São 6h20 e a diretora da escola Mário Quintana, de São Leopoldo, já está na instituição. Sem merendeira, sem vice-direção, sem supervisão e sem orientação, Eliza Weber trabalha por cinco. Até a portaria é dividida entre os profissionais.
Não bastasse a precarização, desde o início do ano a escola funciona apenas pela manhã. O turno da tarde foi encerrado por ordem do governo Eduardo Leite (PSDB).
Para receber os estudantes do 1º ao 5º ano, Eliza começa sua rotina diária limpando os banheiros. Terminada a tarefa, higieniza-se e vai preparar a merenda, que ela mesma precisa entregar aos alunos.
“Depois que dou o lanche, limpo as mesas e a cozinha. Neste ano, até agora, só consegui servir lanches. Ano passado, mesmo sem merendeira, servíamos comida. Gostaria de servir o arroz e o feijão que eles tanto gostam, ainda mais que muitos fazem a principal refeição aqui. Mas estou num esgotamento total”, desabafa.
Encerrada a hora da merenda, a diretora auxilia o secretário a cuidar do recreio no pátio. Somente após o intervalo ela consegue se dedicar às demandas da direção escolar. “Quando termina o recreio já estou exausta e aí vem todo o trabalho específico da direção, o atendimento aos pais e todas as outras atividades”, descreve.
Mesmo com aumento de demanda, escola teve turno fechado
A Mario Quintana está localizada em uma área residencial densa, com condomínios que nos últimos meses têm recebido novos moradores. A procura por vagas na escola aumentou. “Neste ano a procura cresceu, pois são mais famílias morando no entorno e muitas que estão vindo de escolas privadas. Não consigo absorver porque nos tiraram um turno. A escola mais próxima também está lotada. Como vai ficar o atendimento a essas crianças?”, questiona Eliza.
O comunicado sobre o fechamento do turno da tarde foi informado por e-mail. Não houve diálogo, mesmo com a reiterada insistência da diretora em conversar sobre a necessidade de manter a escola funcionando nos dois turnos. “Em nenhum momento fomos chamados para conversar, apenas bloquearam as matrículas no sistema”, recorda a diretora.

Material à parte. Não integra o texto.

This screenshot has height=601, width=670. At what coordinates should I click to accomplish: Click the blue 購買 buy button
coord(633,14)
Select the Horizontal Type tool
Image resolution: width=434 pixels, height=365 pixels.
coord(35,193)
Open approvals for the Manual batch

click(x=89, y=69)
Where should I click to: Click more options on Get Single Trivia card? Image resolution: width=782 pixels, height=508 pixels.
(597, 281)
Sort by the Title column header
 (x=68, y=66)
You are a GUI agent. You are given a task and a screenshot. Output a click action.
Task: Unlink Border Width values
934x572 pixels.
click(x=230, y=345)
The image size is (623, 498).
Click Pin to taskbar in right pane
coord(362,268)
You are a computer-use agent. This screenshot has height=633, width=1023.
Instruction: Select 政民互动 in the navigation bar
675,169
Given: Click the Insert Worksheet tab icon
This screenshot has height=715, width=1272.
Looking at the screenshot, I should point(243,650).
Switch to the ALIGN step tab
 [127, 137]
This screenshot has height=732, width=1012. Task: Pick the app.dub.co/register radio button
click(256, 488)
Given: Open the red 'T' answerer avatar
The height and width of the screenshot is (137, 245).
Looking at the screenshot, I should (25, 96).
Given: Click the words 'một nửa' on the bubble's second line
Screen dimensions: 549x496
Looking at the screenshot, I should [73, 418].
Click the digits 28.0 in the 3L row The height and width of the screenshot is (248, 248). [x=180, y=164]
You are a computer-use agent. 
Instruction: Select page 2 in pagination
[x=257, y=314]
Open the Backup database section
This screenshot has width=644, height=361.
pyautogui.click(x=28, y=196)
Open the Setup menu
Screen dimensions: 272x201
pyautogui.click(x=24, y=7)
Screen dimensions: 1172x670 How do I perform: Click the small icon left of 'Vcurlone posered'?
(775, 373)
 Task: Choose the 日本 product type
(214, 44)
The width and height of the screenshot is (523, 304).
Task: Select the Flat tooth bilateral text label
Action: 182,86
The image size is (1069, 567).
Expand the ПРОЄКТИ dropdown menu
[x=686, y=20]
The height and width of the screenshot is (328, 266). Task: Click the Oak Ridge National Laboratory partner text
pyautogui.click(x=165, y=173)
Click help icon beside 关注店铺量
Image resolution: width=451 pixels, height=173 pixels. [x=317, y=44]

Delmar José Hanauer, presidente da Associação do condomínio São Miguel e Charrua, próximo à escola, lamenta o descaso com a instituição na qual estudaram seus três filhos. “Criei meus filhos aqui, tiveram uma formação muito boa. Esta escola tem uma particularidade que é a relação afetiva com as crianças, os pais e a comunidade”, afirma.
Ele se diz surpreso com os enxugamentos feitos na instituição, mesmo com a crescente demanda de alunos. “São atitudes sem explicação. A procura pela tem aumentado e vai crescer ainda mais”, observa.
A presidente do Círculo de Pais e Mestres, Zelia Beatriz Korschner, também demonstra preocupação. Com duas filhas na escola e ciente da importância da instituição para a comunidade, ela teme que o governo queira fechar as portas da Mário Quintana.
“Fico bem preocupada, pois se fecharem não sei pra onde vão mandar minhas filhas e as demais crianças estudarem. Aqui é perto e prático para todo mundo. Além disso, ficamos seguros pois sabemos que são bem cuidados”, destaca.
De acordo com levantamento do 14º Núcleo do CPERS, que tem lutado ferrenhamente junto com educadores e comunidade, há ainda pelo menos três escolas em São Leopoldo e duas em Novo Hamburgo que estão sob ameaça de encerramento de turnos.
“Através da mobilização que realizamos junto com as escolas e as comunidades, conseguimos impedir o fechamento de sete instituições. Nossa luta não vai cessar. Seguiremos juntos para impedir o desmonte da educação pública”, afirma diretor do núcleo, Luiz Henrique Becker.
Mesmo diante dos obstáculos, a diretora que a comunidade elegeu para estar à frente da escola não arreda o pé de lutar para que a Mário Quintana siga de portas abertas educando com qualidade, amor e zelo.
“Tentam fazer com que a gente se sinta incompetente, é uma tristeza muito grande. Mas essa escola é vital para esta comunidade e eu sou a diretora com muito orgulho, Sou educadora, escolhi isso para a minha vida, criei meus filhos assim. Só saio daqui se me tirarem“, finaliza.